**What needs to be done**
Reproduce everything from "As the Bible" down to "of ‘another mum’." in the text on belonging below, word for word.

**Excerpt**
Rhiannon Goulding encourages us to warmly welcome the ‘outsider’, and patiently show God’s love
A worship leader I know once told me that, in her teens, coping with the effects of a difficult childhood, she longed to be in a band. When a friend introduced her to a church band without a worship leader, she offered her singing voice immediately. As a result, for several years this Christian band had a non-Christian worship leader, until at last she heard the call of Jesus in her life. What drew her in was the fact that she felt she belonged in that worshipping community, and gradually she began to listen more and more closely to the message being preached, taught, sung and lived around her.
As the Bible says: “Consequently, you are no longer foreigners and strangers, but fellow citizens with God’s people and also members of his household” (Ephesians 2:19).
‘Pretending’ before belonging
We spent a long time settling our foster children into our family. One of them, who loved dressing-up games and playing ‘pretend’, slid over to me in the kitchen one day. He was wearing a Spider-Man outfit and had paper plates tied to his feet (no, me neither), and said: “Can we pretend you’re my mum?”
‘Pretend’ sounds so temporary, so much like play-acting. And yet those were the only terms on which he could cope with the idea of ‘another mum’.
The same child once ran up to my dad, jumped onto his lap, and said: “Will you be my grandad for now?” That simple sentence carried so much weight. It told us how much he was craving belonging, but for a child who had already experienced too much change and insecurity, ‘for now’ was all he could contemplate.
It took far, far longer for our foster kids to learn that they were fully accepted into the family, and that they had found their forever home.

Stored data:
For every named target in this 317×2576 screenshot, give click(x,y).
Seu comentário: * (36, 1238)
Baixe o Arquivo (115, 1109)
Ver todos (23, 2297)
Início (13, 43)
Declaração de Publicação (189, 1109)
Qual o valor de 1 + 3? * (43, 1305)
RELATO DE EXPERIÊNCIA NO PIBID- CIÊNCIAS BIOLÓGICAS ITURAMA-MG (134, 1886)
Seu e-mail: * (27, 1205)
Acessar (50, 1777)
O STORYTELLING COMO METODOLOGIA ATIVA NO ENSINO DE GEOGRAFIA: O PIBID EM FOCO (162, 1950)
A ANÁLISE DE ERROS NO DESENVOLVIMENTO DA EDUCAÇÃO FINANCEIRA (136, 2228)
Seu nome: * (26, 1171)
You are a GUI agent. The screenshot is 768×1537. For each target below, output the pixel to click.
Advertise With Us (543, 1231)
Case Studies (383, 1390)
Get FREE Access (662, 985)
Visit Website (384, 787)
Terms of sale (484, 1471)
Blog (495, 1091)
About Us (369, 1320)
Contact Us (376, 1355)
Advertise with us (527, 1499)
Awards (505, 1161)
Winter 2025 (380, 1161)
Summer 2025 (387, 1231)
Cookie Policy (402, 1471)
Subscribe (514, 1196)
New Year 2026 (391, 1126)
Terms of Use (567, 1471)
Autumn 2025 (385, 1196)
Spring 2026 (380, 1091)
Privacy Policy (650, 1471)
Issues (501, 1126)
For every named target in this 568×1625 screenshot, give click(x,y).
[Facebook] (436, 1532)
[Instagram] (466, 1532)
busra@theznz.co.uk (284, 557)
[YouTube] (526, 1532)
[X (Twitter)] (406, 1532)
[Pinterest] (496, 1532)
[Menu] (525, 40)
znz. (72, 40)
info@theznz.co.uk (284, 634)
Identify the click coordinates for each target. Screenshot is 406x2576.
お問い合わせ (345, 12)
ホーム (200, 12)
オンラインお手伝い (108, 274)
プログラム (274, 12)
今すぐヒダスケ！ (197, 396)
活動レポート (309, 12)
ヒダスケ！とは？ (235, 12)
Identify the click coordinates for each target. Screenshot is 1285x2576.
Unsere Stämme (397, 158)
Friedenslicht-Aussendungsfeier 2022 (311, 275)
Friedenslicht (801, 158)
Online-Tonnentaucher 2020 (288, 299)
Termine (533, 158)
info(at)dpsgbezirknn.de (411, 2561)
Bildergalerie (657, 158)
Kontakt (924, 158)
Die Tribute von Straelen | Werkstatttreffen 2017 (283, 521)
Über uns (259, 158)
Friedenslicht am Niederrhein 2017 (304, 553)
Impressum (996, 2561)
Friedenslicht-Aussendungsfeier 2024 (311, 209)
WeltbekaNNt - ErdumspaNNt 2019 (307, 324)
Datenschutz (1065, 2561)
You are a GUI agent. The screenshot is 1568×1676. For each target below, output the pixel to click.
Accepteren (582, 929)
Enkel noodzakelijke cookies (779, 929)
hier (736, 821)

**Answer for this exercise**
As the Bible says: “Consequently, you are no longer foreigners and strangers, but fellow citizens with God’s people and also members of his household” (Ephesians 2:19).
‘Pretending’ before belonging
We spent a long time settling our foster children into our family. One of them, who loved dressing-up games and playing ‘pretend’, slid over to me in the kitchen one day. He was wearing a Spider-Man outfit and had paper plates tied to his feet (no, me neither), and said: “Can we pretend you’re my mum?”
‘Pretend’ sounds so temporary, so much like play-acting. And yet those were the only terms on which he could cope with the idea of ‘another mum’.